PROVIDED TEXT:

• • • •

February 21, 2014 at 12:01 a.m.
Bermuda Festival review / A Celebration of Harold Pinter

Harold Pinter recital crackling with energy

Harold Pinter recital crackling with energy
Harold Pinter recital crackling with energy

By Sarah [email protected] | Comments: 0 | Leave a comment

Julian Sands delivered A Celebration of Harold Pinter with a vigour close to that of the legendary playwright/poet himself. 

He opened the Bermuda Festival of the Performing Arts show with one of Pinter’s briefest poems: “I know the place. It is true. Everything we do/Corrects the space/Between death and me/And you.”

Sands repeated this short poem three times throughout the recital. Each time, his words hung in the air leaving members of the audience quietly agasp. 

The spaces between words were often as poignant as the words themselves and Sands provided an anecdote of Pinter demonstrating the various pauses in his work, “This is a beat…This is a pause…..And this is a silence………”, after which an interminable deathly silence filled the room.

Sands said that every time he performs the show, he feels Pinter’s presence around him. 

As he switched from his own narration to quoting prose and poems, it sounded as if Pinter’s raspy, plummy voice was actually speaking through him.

• • • •

DATA SECTION:
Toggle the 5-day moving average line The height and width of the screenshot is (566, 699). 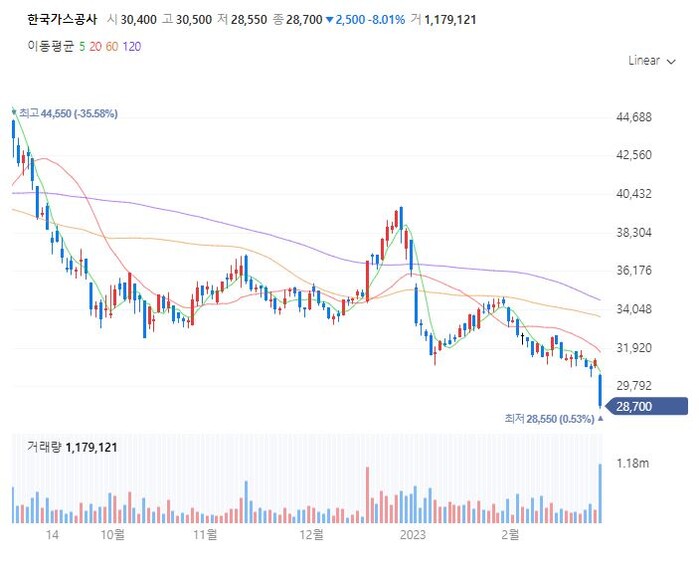coord(81,46)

• • • •

INSTRUCTIONS TO FOLLOW: Continue the review of the Julian Sands recital celebrating Harold Pinter, starting after its final sentence and matching its tone.

REPLY:
Sands’ image does not fit the voice — a lanky figure in a stylish suit and blond hair spiked unkemptly in all directions. Pinter was the image of an intellectual writer — the glasses, the stern look, and always wearing black, except, perhaps at funerals when he would wear blue. 

There was very little physical movement in the performance — John Malkovich’s directing was fairly minimal. 

The intention was to allow people to focus on the words. Regardless, the performance was crackling with energy.

In 2005, Pinter was awarded the Nobel Prize for Literature, the highest honour available to any writer in the world. 

His strength was for turning the prattle into the profound, his poems, often only a meagre few words, held great depth and meaning. 

His ode to cricketing hero Len Hutton for instance: “I saw Len Hutton in his prime/Another time/Another time.” He sent the poem to Simon Gray and when Pinter enquired if he had received it Gray said: “Yes, but I haven’t finished reading it yet”. 

For such a fierce and rambunctious writer — a poem that ended the first half of the show ended in an almighty “F**k you!” — it was surprising to hear the level of tenderness that could be found in his love poems to his wife Antonia Fraser. He wrote romantic, lyrical poetry, found, not least, in To My Wife.

As his cancer advanced he wrote quite morbidly about how it was consuming him — Cancer Cells being the most memorable, it’s opening line: “They have forgotten how to die/And so extend their killing life”. The poem was delivered so chillingly by Sands.

A political animal, Pinter used his words as a dynamic platform for the down-trodden and Sands recited a number of powerful poems one after the other including the highly visual After Lunch with “well-dressed creatures” at lunch, “decanting claret in convenient skulls”.

As promised by Sands, this was to be no boring poetry recital. It provided an insightful overview of Pinter’s life and works with highly entertaining anecdotes and poignant poems and prose.